В качестве примечания могу заметить, что своим лучшим произведением отец считал «Человека из Архангельска» из сборника «Приключенческих рассказов».
Что касается самого интимного и, быть может, самого важного аспекта жизни мужчины — его нравственного отношения к женщине, то эпилог к книге д-ра Ламонда «Артур Конан Дойл», который моя матушка оставила потомкам, есть сияние чистейшего света, и ни одна женщина, прочитавшая эти строки, написанные на тридцатом году брака, не нуждается в моих пояснениях.
Работу над каждым новым произведением отец начинал с тщательной подготовки. К примеру, прежде чем начать «Белый отряд», он уединился на целый год в небольшом коттедже в Нью-Форесте, где единственными собеседниками ему служили шестьдесят пять работ по всем аспектам жизни XIV века. Лишь выйдя из своего добровольного затворничества, взялся он за перо. У меня хранится несколько дюжин его записных книжек и тетрадок, от корки до корки исписанных его мелким ювелирным почерком и испещренных набросками и схемами, и каждая книжка — остов того или иного произведения. Обширные исследования во всех случаях были тем фундаментом, на котором зижделось здание его литературного мастерства и писательского воображения. Все факты были досконально проверены. Как правило, он начинал работать в своем кабинете ежедневно в 6.30 утра и после часового перерыва на послеобеденный сон вновь садился за работу до одиннадцати часов вечера, а затем отправлялся в постель с Библией (каждая страница которой носила его пометки) или статьей о новейших раскопках в Египте, или, бывало, со сшитыми в один увесистый том газетными репортажами о чемпионате по боксу среди тяжеловесов. Уже в возрасте семидесяти лет он увлекся масляной живописью.

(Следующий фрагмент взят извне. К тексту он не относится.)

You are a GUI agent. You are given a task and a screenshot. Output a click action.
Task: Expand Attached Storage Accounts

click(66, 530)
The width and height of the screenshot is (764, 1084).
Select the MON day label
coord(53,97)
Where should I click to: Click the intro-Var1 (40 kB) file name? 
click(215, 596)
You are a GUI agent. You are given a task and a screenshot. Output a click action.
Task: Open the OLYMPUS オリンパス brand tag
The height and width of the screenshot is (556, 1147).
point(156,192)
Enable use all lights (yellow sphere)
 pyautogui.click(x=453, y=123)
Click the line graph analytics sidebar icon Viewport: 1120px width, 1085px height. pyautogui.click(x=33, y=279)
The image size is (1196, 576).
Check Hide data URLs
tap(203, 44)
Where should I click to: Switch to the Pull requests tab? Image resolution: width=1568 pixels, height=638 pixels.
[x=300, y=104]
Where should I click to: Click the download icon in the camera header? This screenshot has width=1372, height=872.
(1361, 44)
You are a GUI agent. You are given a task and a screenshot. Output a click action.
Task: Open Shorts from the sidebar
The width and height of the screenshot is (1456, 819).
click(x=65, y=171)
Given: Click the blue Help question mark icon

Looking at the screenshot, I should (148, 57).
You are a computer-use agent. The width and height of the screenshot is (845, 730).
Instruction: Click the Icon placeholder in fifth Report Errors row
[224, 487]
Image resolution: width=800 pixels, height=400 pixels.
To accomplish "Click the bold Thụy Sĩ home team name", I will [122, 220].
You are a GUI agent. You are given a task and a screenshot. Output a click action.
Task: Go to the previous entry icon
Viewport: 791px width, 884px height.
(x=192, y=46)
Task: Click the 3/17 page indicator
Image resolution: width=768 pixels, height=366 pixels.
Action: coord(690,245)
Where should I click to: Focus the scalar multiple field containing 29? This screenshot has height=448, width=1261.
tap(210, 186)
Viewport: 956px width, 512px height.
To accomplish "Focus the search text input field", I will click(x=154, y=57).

Могучий дух Конан Дойла довлел надо мной все те двадцать с небольшим лет, что я провел с ним под одной крышей. С того момента, как пучеглазая служанка подняла меня, еще совсем маленького, к окну, чтобы я посмотрел, как мой отец и премьер-министр Англии, увлеченные беседой, прогуливаются взад-вперед по лужайке перед домом, и до той минуты, когда, вложив свою большую ладонь в мою, отпрыск древнего рыцарства ушел к своим предкам, я ощущал, что мне дорого обойдутся широта и величие моего отца. Я хочу сказать, что, будучи человеком обыкновенным, я, обращаясь в компании других обыкновенных людей, ощущаю горькое разочарование и сознаю их несоразмерность той яркой индивидуальности, что сияла в Артуре Конан Дойле.
Я закончу следующими четырьмя лаконичными оценками этого человека, которые я отобрал из множества имеющихся в моем распоряжении.
Из России:
«Конан Дойл был личностью сильной и обаятельной».
Из Германии:
«Воздадим ему почести, какие только человеческий ум и человеческий язык могут воздать великому человеку с его славой».
«Не было и нет человека более достойного, чем Конан Дойл».
Его завет потомкам — в словах подполковника Грэхема Сетона Хатчинсона, солдата и писателя:
«Конан Дойл был совершеннейшим воплощением джентльмена».